Unnamed: 0,Comment,Emotion,length
0,i didnt feel humiliated,sadness,23
1,i can go from feeling so hopeless to so damned...,sadness,108
2,im grabbing a minute to post i feel greedy wrong,anger,48
3,i am ever feeling nostalgic about the fireplac...,love,92
4,i am feeling grouchy,anger,20


In [7]:
fig = px.bar(train_data.groupby(['Emotion']).agg('count').reset_index(), x='Emotion', y='Comment', text='Comment')
fig.update_layout(yaxis_title="Count")

In [8]:
emotions = ['anger','fear', 'joy', 'love', 'sadness', 'surprise']
fig = ff.create_distplot([train_data[train_data.Emotion == e].length for e in emotions], emotions)
fig.show()

# Data Processing
After sampling some rows, I noticed that the dataset is cleaned.

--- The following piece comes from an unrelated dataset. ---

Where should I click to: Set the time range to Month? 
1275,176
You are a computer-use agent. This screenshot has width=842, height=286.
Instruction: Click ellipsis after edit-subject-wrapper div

All I need to do is lemmatize it and perhaps remove stopwords.

In [9]:
import nltk
from nltk import word_tokenize
from nltk.stem import WordNetLemmatizer

In [10]:
contractions = {
"im": "i am",
"didnt": "did not",
"ive": "i have"
}

In [11]:
def contract(x):
    for i in x.split():
        if i in contractions:
            x = x.replace(i, contractions[i])
    return x

In [12]:
train_data['Comment'] = train_data.apply(lambda row: contract(row['Comment']), axis = 1)
test_data['Comment'] = test_data.apply(lambda row: contract(row['Comment']), axis = 1)
validation_data['Comment'] = validation_data.apply(lambda row: contract(row['Comment']), axis = 1)

In [13]:
lemmatizer = WordNetLemmatizer()
stopwords = set(nltk.corpus.stopwords.words('english'))

def get_clean(x, w2v=False):
    tokenized_text = nltk.word_tokenize(x)
    new_tokenized = []
    for i in tokenized_text:
        if w2v:
            new_tokenized.append(lemmatizer.lemmatize(i))
        else:
            if i not in stopwords and len(i) != 1:
                new_tokenized.append(lemmatizer.lemmatize(i))
    return(' '.join(new_tokenized))

In [14]:
train_data['clean_comment'] = train_data.apply(lambda row: get_clean(row['Comment']), axis = 1)
test_data['clean_comment'] = test_data.apply(lambda row: get_clean(row['Comment']), axis = 1)
validation_data['clean_comment'] = validation_data.apply(lambda row: get_clean(row['Comment']), axis = 1)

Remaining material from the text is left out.